Ironically, this student is from Lexington. New Hampshire Episcopal Bishop Gene Robinson, a practicing homosexual/drunk who has recently been through a drying-out process, is from Lexington. There is an apparently inordinate homosexual population in Lexington.
Addendum: The saga of the University of the Cumberlands is both sad and fortuitous. This is a statement that the student wrote on his MySpace blog while still a student: "Next semester, I'll be transferring to the University of Kentucky to finish my degree in theatre. I'm very excited about being at home more often, and living in a bigger city and not having to go to Cumberland ... I am so ready to be out of here. When you get to the point where you almost wish that your school will kick you out, then you know you've got it bad." According to the president of the state senate, there were other statements like that one. This is what he said: "I have done a little research today and it appeared to me that this young man might very well be a provocateur in this entire thing. He had already put on his Web site that he was hoping they would kick him out of the university and he was going to leave the university and a lot of statements like that.”
Actually, as far as the subject itself is considered, the school was eligible for the grant. Quoted in the newspaper on 12 April: The Accreditation Council for Pharmacy Education, the accrediting agency for all new and existing pharmacy schools in the United States, has an explicit guideline banning discrimination against gays. The guideline says that approved schools must have: "A policy on student affairs, including admissions and progression, that assures non-discrimination on the basis of race, religion, gender, lifestyle, national origin, or disability should exist." The council's revised guidelines, which take effect on July 1, 2007, add the phrase "sexual orientation" to the list.
So…at present, despite the paper’s claim, any school banning homosexuals could be approved, but beginning in July 2007 such would not be the case. The governor, legislature, and probably CU’s administrators might have thought they were in the right currently (and they are), but should have been cognizant of the fact that they would have hit the homosexual snag almost immediately.
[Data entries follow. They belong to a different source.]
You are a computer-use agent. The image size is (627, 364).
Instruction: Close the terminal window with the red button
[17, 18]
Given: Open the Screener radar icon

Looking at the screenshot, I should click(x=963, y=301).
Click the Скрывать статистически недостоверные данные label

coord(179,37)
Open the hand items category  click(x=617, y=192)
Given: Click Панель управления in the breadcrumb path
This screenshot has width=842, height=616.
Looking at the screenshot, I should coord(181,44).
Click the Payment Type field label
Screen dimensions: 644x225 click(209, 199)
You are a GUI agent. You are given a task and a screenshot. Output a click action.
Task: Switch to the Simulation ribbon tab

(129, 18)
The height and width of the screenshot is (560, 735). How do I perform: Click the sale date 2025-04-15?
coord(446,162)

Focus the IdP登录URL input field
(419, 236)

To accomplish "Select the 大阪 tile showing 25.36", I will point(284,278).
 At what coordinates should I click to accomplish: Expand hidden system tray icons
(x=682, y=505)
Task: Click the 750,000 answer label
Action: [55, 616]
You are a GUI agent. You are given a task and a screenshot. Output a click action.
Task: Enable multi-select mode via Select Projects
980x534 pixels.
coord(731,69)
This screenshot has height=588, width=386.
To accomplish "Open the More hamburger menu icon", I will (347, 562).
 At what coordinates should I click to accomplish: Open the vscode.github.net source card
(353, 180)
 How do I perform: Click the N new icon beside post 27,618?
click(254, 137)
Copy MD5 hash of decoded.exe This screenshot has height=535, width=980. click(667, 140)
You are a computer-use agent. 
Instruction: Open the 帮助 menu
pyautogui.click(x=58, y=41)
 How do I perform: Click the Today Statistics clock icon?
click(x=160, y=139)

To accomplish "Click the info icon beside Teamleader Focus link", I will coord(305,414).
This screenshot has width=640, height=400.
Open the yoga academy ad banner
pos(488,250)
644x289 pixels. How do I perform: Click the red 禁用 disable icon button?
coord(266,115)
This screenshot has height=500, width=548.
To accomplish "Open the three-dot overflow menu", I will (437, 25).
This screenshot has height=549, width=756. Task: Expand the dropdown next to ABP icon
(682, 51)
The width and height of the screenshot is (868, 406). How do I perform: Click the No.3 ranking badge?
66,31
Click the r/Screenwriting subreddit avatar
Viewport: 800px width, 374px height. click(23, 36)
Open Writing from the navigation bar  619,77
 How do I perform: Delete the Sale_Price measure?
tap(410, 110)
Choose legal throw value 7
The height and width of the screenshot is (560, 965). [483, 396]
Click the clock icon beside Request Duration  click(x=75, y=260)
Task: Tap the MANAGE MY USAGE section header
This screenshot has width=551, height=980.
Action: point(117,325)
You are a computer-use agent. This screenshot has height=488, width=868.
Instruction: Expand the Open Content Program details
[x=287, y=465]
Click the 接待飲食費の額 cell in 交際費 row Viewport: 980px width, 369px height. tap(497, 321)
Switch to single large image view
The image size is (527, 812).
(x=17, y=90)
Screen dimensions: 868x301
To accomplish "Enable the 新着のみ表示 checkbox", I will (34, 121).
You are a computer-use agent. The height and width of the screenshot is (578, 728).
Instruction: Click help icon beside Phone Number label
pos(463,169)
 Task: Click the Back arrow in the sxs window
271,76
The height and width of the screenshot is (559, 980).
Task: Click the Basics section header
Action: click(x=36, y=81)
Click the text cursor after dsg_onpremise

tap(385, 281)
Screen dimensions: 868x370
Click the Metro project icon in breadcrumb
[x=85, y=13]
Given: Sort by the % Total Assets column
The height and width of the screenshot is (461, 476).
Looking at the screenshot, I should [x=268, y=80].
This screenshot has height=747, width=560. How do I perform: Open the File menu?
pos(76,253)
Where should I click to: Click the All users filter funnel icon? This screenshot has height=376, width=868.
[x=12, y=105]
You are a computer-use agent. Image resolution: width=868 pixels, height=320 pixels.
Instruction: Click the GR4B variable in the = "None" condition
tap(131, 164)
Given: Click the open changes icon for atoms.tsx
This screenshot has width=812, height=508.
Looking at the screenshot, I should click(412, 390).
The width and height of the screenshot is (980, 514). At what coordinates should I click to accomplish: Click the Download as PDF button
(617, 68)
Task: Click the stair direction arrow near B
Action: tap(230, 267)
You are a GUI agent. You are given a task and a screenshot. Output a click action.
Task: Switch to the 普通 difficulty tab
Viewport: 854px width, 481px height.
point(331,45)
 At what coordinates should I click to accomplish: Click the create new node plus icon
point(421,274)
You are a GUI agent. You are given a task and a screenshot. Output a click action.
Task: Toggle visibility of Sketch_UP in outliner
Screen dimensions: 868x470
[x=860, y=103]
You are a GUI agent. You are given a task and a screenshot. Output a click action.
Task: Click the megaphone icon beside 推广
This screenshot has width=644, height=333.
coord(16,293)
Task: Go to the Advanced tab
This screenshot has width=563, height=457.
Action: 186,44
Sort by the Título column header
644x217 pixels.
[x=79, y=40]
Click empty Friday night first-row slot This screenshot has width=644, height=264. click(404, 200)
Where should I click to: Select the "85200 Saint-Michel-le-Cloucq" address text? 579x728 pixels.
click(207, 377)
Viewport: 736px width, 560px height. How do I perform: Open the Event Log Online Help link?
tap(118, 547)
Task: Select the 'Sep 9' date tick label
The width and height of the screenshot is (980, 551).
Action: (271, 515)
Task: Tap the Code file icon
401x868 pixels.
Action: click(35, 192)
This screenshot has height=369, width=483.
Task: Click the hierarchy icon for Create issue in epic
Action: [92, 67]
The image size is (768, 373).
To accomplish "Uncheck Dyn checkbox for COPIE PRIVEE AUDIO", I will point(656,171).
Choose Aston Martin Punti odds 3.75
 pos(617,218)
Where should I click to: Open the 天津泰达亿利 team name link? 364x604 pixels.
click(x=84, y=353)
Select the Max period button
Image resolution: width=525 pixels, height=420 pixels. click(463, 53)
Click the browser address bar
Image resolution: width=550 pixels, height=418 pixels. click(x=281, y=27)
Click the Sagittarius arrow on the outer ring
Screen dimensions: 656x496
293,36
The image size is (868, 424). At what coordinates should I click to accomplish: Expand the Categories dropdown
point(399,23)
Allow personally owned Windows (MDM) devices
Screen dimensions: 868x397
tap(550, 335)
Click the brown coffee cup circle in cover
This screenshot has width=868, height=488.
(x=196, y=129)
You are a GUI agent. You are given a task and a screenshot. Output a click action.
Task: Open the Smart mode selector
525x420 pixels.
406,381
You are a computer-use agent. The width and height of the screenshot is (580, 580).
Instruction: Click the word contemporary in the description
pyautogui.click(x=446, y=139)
Fortuitously, assuming the school will not receive the grant because of its own refusal or the inevitable lawsuit that would tie up things until July 2007, the taxpayers and school are well warned…unless some sharp lawyers get hold of this. In any case, the school should not accept the help, since, by its own rules, it could not and should not accept homosexuals in any area of education. Down the road a few miles from Lexington, Ky., the home of the expelled student, is Asbury College, a Methodist stronghold and highly respected school nationally. It has a policy proscribing homosexual behavior, virtually disinviting homosexuals. This may seem unduly harsh, but if one places himself in the shoes of a college administrator who has to deal with the problems, he might wonder. I didn’t get into the expelled student’s blog, but I did get into that of his “lover” at another school. Not pretty.